- _WRITTEN PROBLEM_:
Pull out every line in the records below that contains the string "icon", and count a line only when the capitals and small letters match.

- _MATERIAL PROVIDED_:
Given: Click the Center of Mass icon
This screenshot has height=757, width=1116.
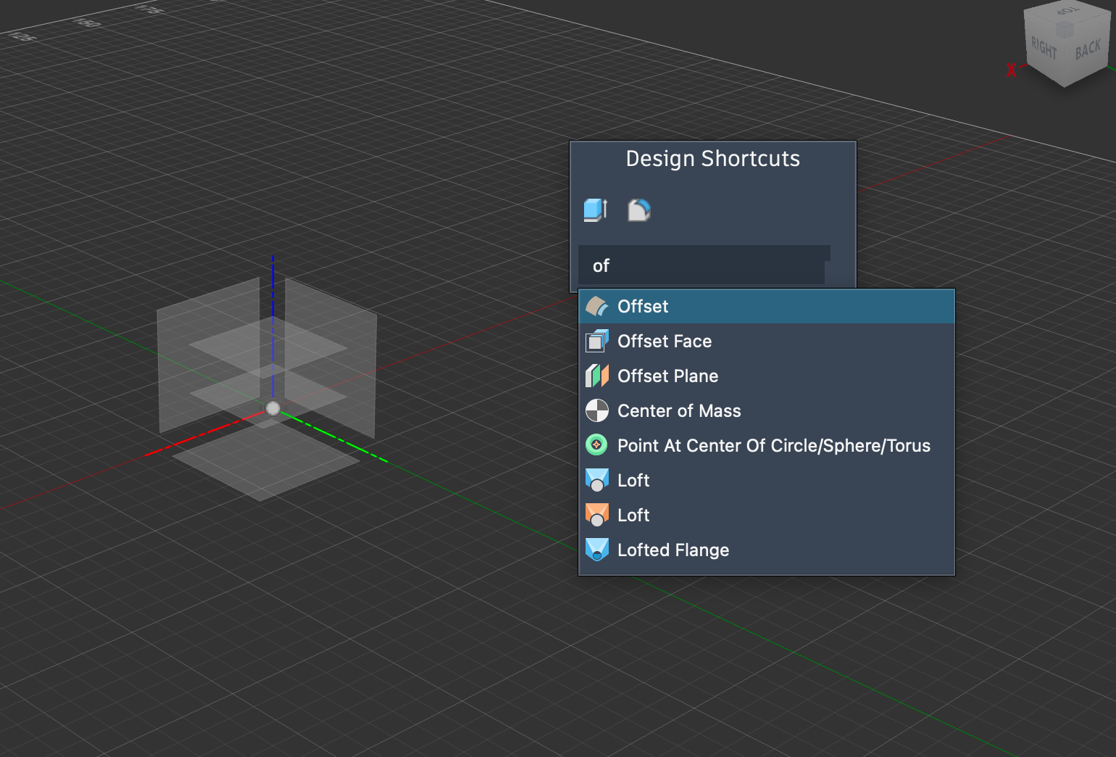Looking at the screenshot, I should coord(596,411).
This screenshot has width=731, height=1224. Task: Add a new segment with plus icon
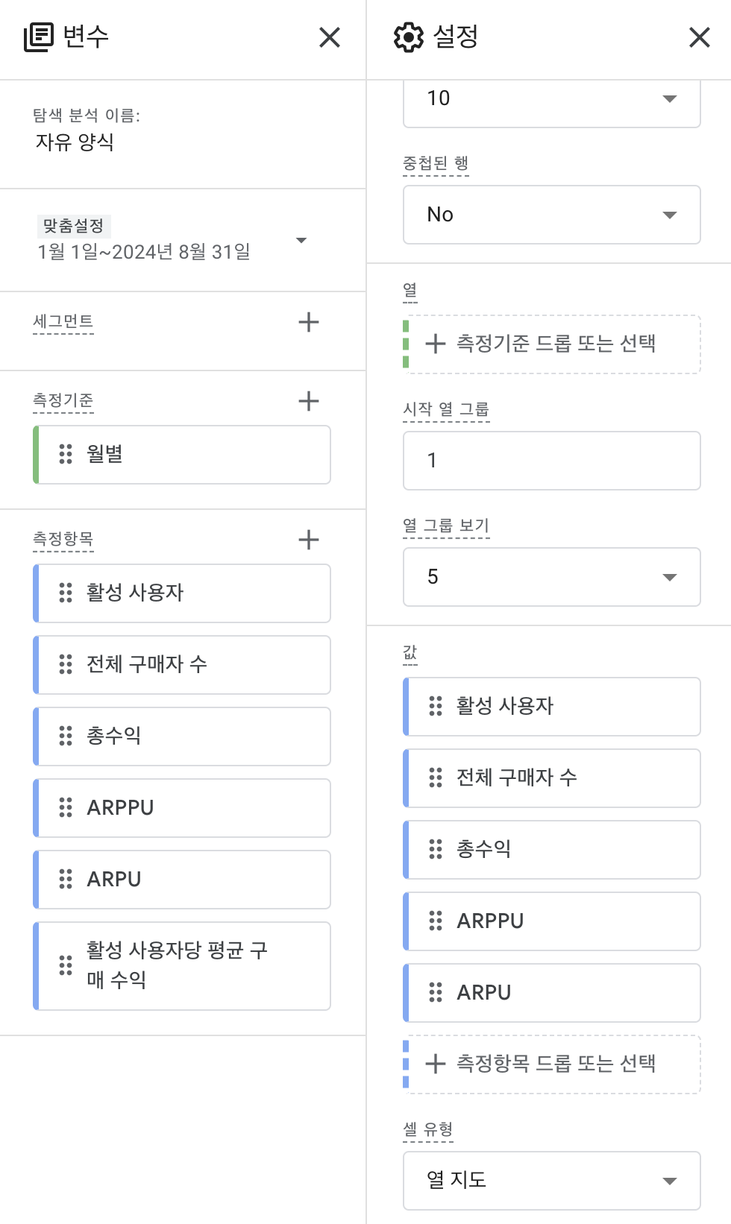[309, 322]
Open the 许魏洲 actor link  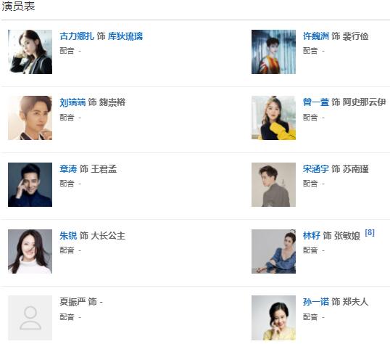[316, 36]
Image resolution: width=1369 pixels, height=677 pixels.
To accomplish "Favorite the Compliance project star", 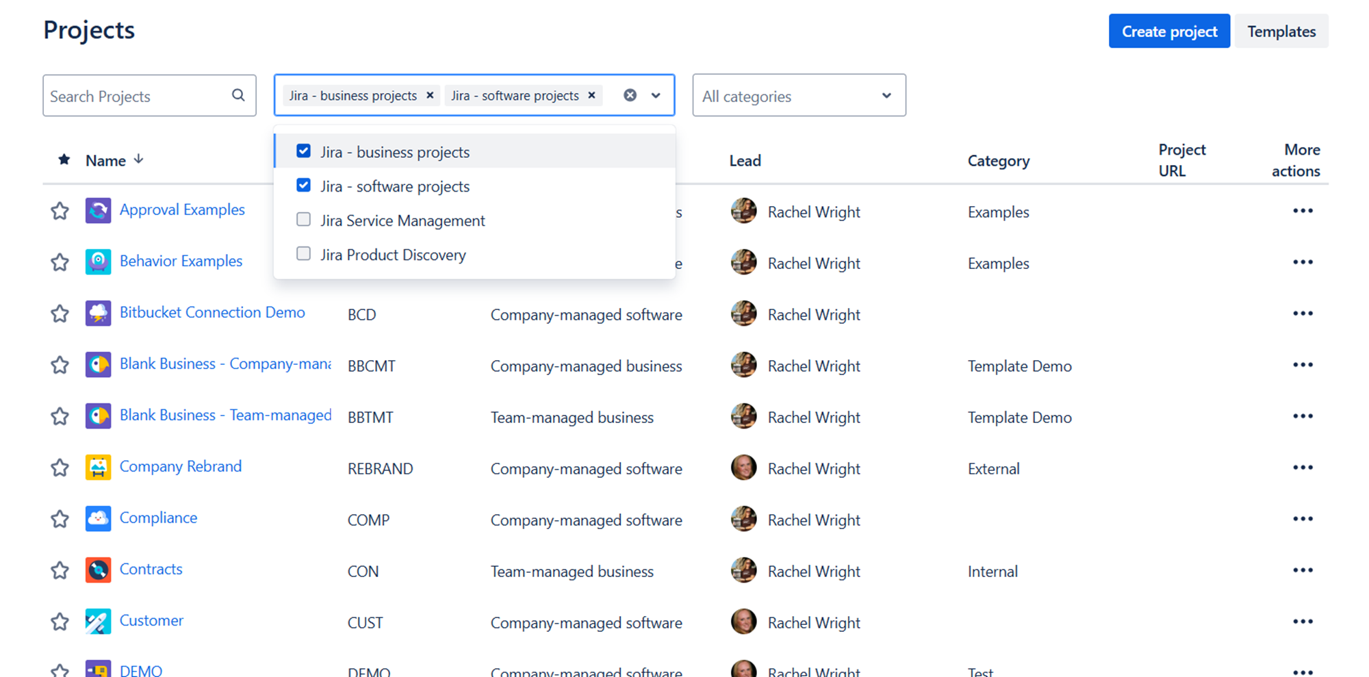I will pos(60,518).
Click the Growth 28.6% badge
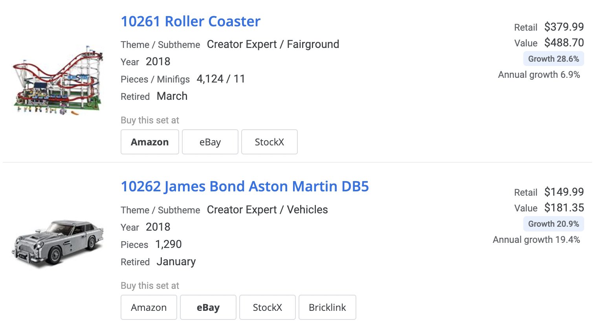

- _FINISHED ANSWER_:
Given: Click the Center of Mass icon
This screenshot has width=731, height=1224. Task: Add a new segment with plus icon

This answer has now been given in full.